When I was a bit older Mum again had to go into hospital and again my brother and I were separated he to a foster home and me to a Convent of Mercy. For some reason my sister came and took my brother from the foster home and he ended up staying with my sister and my Nan, although at the time I didn’t know this. I remember my first night in that home vividly as I laid awake most of the night, scared stiff! The other children had told me if you wet the bed the nuns would whip you. Well, I must have fallen asleep at some point because in the morning, to my horror, I had wet the bed, not something I usually did. However, the nuns did not whip me on that occasion but who knows if I had continued to disgrace myself…I was very unhappy in the Convent because I stuck out like a sore thumb being an out and out cockney but all the other girls were fee paying posh kids who would accost me in the playground and ask me what was the name I used for head? To which I would reply in a low voice “Bonce!” then they would all run off laughing.
Then, somehow, my Mum managed to send me two large bars of chocolate and the Nuns would give me so many squares each day. Needless to say suddenly I was very popular with the posh kids and their friendship lasted as long as the chocolate. For these reasons I wanted to run away and I would hide out in the garden with the idea of making my escape once the Nuns thought all the children were inside. The plan was foolproof except for one tiny detail - I was scared of the dark so as soon as it looked like the shadows were lengthening I was first inside. With a little adjustment I think the plan could have worked.

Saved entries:
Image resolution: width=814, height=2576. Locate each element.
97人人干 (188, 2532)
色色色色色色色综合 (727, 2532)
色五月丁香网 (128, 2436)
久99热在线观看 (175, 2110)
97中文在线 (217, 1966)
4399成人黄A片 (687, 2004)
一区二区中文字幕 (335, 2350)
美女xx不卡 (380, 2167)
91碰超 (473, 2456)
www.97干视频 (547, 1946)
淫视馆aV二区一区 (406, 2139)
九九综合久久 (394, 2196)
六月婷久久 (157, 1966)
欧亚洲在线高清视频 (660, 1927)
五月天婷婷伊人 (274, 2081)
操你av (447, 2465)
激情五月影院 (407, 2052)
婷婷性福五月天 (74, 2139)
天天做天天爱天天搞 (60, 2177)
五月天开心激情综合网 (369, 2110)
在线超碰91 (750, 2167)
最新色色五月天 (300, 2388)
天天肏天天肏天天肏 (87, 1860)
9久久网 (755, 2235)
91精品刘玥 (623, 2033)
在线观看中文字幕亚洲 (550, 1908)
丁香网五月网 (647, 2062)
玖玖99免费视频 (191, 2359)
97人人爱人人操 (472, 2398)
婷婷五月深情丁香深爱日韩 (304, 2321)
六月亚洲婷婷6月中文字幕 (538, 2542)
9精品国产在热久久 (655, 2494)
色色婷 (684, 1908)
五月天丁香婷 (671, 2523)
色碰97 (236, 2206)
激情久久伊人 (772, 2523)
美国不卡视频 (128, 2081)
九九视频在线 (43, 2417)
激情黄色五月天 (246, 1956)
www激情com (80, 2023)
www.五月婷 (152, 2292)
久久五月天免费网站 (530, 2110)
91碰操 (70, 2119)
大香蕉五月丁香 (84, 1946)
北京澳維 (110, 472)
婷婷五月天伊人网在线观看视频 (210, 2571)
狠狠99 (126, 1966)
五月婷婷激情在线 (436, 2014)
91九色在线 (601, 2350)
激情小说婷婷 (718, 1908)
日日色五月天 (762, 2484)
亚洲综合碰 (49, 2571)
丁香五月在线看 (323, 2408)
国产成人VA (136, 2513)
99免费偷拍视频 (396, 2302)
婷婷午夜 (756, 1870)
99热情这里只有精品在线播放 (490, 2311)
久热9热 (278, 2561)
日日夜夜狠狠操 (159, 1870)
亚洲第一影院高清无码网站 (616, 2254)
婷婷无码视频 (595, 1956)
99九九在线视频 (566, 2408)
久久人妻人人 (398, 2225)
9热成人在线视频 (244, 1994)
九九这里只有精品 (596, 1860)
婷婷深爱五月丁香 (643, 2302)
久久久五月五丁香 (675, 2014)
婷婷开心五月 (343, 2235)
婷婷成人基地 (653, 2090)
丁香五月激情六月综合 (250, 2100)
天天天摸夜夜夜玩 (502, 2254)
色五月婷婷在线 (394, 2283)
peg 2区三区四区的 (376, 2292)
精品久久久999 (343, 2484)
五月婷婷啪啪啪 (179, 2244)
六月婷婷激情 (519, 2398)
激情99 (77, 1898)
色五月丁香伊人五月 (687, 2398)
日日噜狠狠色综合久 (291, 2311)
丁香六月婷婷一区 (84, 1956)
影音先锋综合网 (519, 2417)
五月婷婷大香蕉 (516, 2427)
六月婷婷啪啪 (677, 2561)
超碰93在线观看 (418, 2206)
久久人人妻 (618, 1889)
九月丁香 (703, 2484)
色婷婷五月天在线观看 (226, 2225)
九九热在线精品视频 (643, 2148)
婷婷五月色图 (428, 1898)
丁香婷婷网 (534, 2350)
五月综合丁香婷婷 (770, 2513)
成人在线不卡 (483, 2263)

What you will do |
A) In the Convent of Mercy recollection, reproduce word for word the stretch from "Then, somehow, my" through "could have worked.".
B) In the Convent of Mercy recollection, what word did the narrator give when the other girls asked for the name used for head?
C) Decide whether each statement agrees with the Convent of Mercy recollection, answering yes or no and quoting the deciding words: (i) The narrator's brother ended up living with their sister and Nan. (ii) The nuns whipped the narrator for wetting the bed. (iii) The narrator was afraid of the dark.

Solutions to the exercise |
A)
Then, somehow, my Mum managed to send me two large bars of chocolate and the Nuns would give me so many squares each day. Needless to say suddenly I was very popular with the posh kids and their friendship lasted as long as the chocolate. For these reasons I wanted to run away and I would hide out in the garden with the idea of making my escape once the Nuns thought all the children were inside. The plan was foolproof except for one tiny detail - I was scared of the dark so as soon as it looked like the shadows were lengthening I was first inside. With a little adjustment I think the plan could have worked.

B) "Bonce!"

C)
(i) Yes: "he ended up staying with my sister and my Nan"
(ii) No: "the nuns did not whip me on that occasion"
(iii) Yes: "I was scared of the dark"